E prima o poi qualcuno chiedera’ – dov’è? -, in futuro ci sara’ qualcuno, che questo significa ‘cimitero’, il luogo dove sono seppelliti i propri cari e tu là vai a piangerli e a onorarli – perchè chiunque da qualche parte ha qualcuno che aspetta e prima o poi qualcuno verrà a chiedere, a Zarzis, a cercare i propri cari, come i soldati italiani seppelliti nel cimitero cristiano che è mezzo vuoto ma loro lì stanno e prima o poi qualcuno sempre viene, e per questo Chamseddine li seppellisce a questi morti senza nome, lui che se li ricorda tutti, e che seppellisce morti in putrefazione che hanno la colpa di essere partiti: “C’è sempre una famiglia che aspetta, una telefonata, dei soldi, un segno, qualcosa. Che aspetta loro che sono finiti schiavi in questa vita, morti annegati e a marcire sulla spiaggia, tra alghe e rifiuti. A costo di seppellirmeli nel giardino di casa, l’onore della sepoltura continuerò ad offrirglelo, finche campo”.

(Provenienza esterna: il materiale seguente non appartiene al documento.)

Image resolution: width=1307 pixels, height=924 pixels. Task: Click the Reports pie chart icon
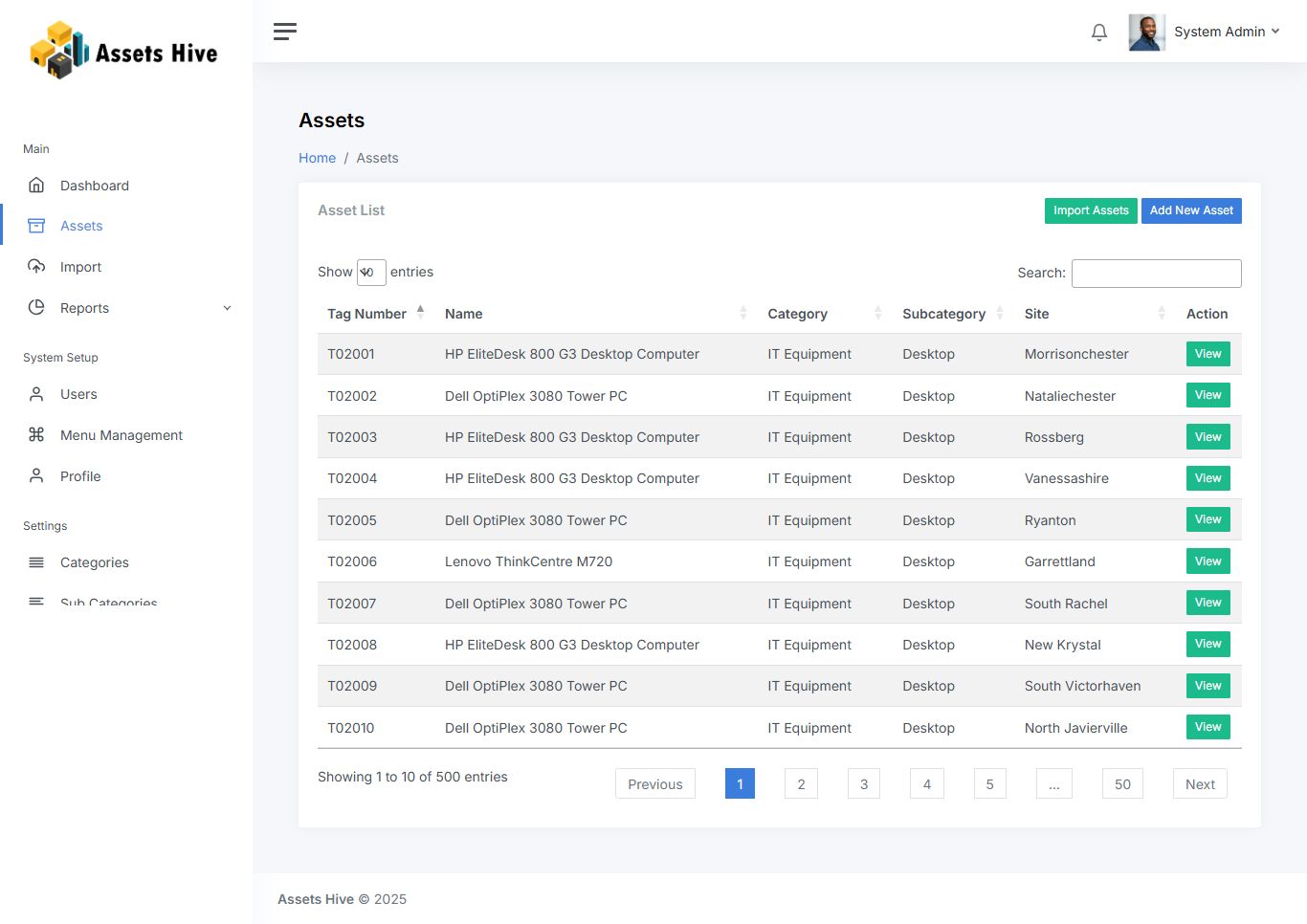coord(36,308)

‘blindare il mare’, chiede l’Europa.
Piuttosto che liberalizzare i visti
legalizzare il viaggio
e drenare umanità e risorse a mafie criminali,
l’Europa risponde col canto della paura:
‘blindare il mare’: annegare
e senza nome risalire dal fondo in avanzato stato di decomposizione e spiaggiarsi tra plastica e rifiuti e alghe
e bottiglie d’acqua piene di piscio
e senza nemmeno più una discarica dove essere sepolti.
Come se fosse possibile, poi, blindare il mare.
Finirà la colpa dell’andare, finirà come è finita la schiavitu’, penso mentre aspetto che il muezzin chiami la fine di questa giornata di Ramadan qui a Tunisi che ne frattempo mi ha accolto in una calda caldissima sera di fine giugno, seduto su di un tavolino all’aperto dalle parti di Bab Bahr, la porta della città che guarda al Mediterraneo, ma che il mare non lo vede, il mare è qualche chilometro più in là.
Mentre il cielo e migliaia di rondini e rondoni in volo sopra Tunisi, rondini e rondoni tutti indaffarati a nutrire i loro piccoli, che comunque a breve bisogna ripartire e tornare laggiu’, a casa.